For additional notes, such as how to extend the business functionality by
adding custom interfaces, refer to the comments in the
uBizCustomersClient.pas unit
}
interface
uses
Classes, SysUtils,
uDADataTable,uDADelta,
uBizCustomersClient, uDAInterfaces,
uDABusinessProcessor, SampleSchemaServer_Intf;
type
{ TBizCustomerServerRules }
TBizCustomerServerRules = class(TCustomersBusinessProcessorRules)
protected
// Business events
procedure BeforeProcessChange(Sender: TDABusinessProcessor;
aChangeType: TDAChangeType;
aChange: TDADeltaChange;
var ProcessChange: boolean); override;
end;
implementation
{ TBizCustomerServerRules }
procedure TBizCustomerServerRules.BeforeProcessChange(
Sender: TDABusinessProcessor; aChangeType: TDAChangeType;
aChange: TDADeltaChange; var ProcessChange: boolean);
begin
inherited;
if (aChangeType<>ctDelete) then ValidateCustomer(Self);
// It's a sort of a strong rule but it's just to make a point that server side
// business rules might enforce stronger rules than clients.

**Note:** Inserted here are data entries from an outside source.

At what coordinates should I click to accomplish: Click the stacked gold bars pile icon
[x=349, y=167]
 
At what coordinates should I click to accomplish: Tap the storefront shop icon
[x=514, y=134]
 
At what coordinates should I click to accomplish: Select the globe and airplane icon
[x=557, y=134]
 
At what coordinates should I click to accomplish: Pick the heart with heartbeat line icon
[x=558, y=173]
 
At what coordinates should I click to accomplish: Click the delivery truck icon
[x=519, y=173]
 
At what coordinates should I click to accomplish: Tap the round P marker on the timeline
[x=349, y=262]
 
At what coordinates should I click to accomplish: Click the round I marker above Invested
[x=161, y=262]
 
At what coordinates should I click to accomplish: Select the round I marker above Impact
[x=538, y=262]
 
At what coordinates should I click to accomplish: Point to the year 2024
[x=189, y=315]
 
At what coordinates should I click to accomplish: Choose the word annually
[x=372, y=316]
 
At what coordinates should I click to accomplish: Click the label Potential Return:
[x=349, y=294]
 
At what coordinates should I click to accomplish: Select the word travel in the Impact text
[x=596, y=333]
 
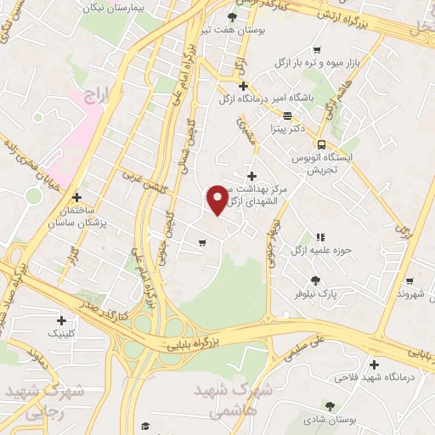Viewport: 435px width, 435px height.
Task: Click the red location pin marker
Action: tap(218, 199)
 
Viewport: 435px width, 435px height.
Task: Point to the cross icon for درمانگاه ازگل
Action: tap(244, 86)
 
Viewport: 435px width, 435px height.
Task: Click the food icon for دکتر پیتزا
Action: tap(287, 116)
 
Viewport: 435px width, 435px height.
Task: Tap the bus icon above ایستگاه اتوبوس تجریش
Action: tap(321, 144)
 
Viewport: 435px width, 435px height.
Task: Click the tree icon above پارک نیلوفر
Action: tap(316, 280)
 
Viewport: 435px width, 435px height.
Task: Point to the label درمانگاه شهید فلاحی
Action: tap(371, 376)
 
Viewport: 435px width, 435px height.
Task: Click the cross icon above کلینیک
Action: tap(61, 321)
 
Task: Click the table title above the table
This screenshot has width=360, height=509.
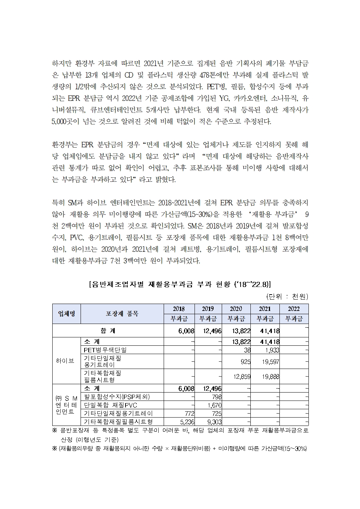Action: pos(180,283)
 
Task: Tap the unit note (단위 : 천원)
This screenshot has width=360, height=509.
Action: pos(287,296)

if (aChangeType=ctInsert) and not SameText(ContactName, 'Alex') then
raise Exception.Create('Cannot process an update without Alex as ContactName');
ContactTitle := TimeToStr(Now);
end;
initialization
RegisterBusinessProcessorRules('ServerRules.Customers',TBizCustomerServerRules);
end.
There's only one element we haven't discussed yet: how do you associate a TDADataTable and TDABusinessProcessor to a business helper class? This is accomplished by setting the BusinessRulesID property to match the value used in the RegisterXXXRules call in the initialization section of the units above.

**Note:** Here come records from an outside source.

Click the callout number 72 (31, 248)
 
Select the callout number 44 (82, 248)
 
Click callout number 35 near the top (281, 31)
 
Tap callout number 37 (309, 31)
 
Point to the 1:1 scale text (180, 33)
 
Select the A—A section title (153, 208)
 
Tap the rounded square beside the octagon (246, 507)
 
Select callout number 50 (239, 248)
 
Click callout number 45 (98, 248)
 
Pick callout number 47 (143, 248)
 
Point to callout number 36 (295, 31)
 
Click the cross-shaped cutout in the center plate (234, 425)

When you do this, the data table and the business processor will create an instance of the class associated with that ID (see the 2nd parameter of RegisterDataTableRules and RegisterBusinessProcessorRules) and let those handle the support for the business interface you are trying to use in your code.

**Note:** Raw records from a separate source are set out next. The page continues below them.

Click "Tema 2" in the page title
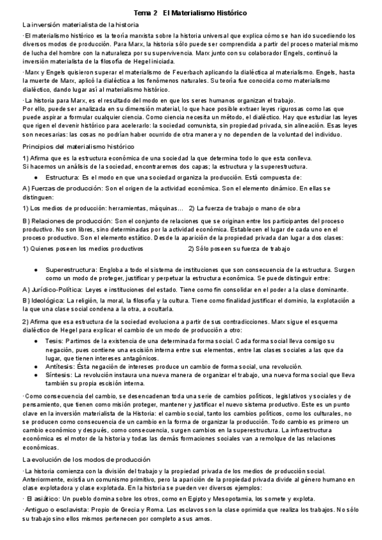coord(147,13)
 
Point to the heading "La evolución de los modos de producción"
coord(78,459)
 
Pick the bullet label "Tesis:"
coord(55,341)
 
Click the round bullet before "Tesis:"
coord(37,341)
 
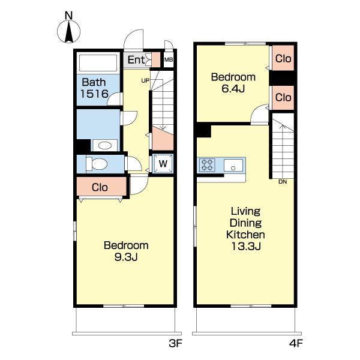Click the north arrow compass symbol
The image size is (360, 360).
[x=68, y=32]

Tip: as you may have noticed, TBizCustomersClientRules is the class that provides the implementation for IAdvancedCustomer. You can add as many extra interfaces as your design suggests and the data table will still be able to be typecast to that interface, by using the 'Supports' VCL function or by simply calling QueryInterface. This allows you to check which interfaces the data table and its helper class support.
Conclusion
Data Abstract strongly-typed data tables and business processors greatly improve the readability and integrity of your code by adding type safety to your data tables. Through the use of business helper classes and interface type-casting, you can say good-bye to messy data modules and start designing your systems using pure and clean object oriented techniques in a RAD way.
The architecture of Data Abstract allows you to clearly separate client and server-side business rules and reutilize shared blocks whenever needed (e.g. the ValidateCustomers function). Object orientation is finally a RAD experience for multi-tier data-access!